Security Seriously As you Do

Certified Third-party Security Assessment

SMSPoh has completed a third-party security assessment with Kernellix, a leading cybersecurity company in Myanmar. It also regularly monitors the system to prevent the latest malware, attacks, or any potential hacks across all SMSPoh applications and systems.

Fully Encrypted

We enforce encryption of sensitive data, including user passwords, API credentials, and message contents, at the database level. Even if our database were to be compromised, it would be nearly impossible to decrypt the information without the key.

IP Whitelist

Restricting access to specific IP addresses reduces the risk of unauthorized access and potential abuse, making it harder for malicious users to exploit the API credential.

2FA Authentication

MFA adds an extra layer of protection beyond just a username and password. Even if credentials are compromised, unauthorized access is still prevented by authentication at the next step with their registered mobile number.

Information Security Policy

SMSPoh conducts regularly scheduled information security reviews and training as part of its employees' contractual obligations.

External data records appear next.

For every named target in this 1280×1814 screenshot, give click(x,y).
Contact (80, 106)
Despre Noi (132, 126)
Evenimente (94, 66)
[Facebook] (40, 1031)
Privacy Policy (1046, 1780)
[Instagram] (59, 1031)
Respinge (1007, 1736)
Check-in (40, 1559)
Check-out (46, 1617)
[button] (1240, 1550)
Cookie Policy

The program includes, but is not limited to, the following:

  • Password manager policy
  • 2FA on source control repositories, cloud infrastructure and password manager accounts
  • Penetration testing against test environments before point release to production
  • Open Source software vulnerability subscription service
  • OS upgrade policy & procedures
  • Environment variables not stored in source control
  • Separation of credentials for testing and production environments
  • Disaster Recovery Plan (backup & restore, application infrastructure).
  • Employee formal security training
  • Securing developer equipment & credentials
  • Securing application credentials
  • Deployment procedures

Security Audit Log

Maintaining security audit log encourages users to be more mindful of their practices, knowing that their activities are being monitored. Any suspecious activities will be notified in realtime to your email.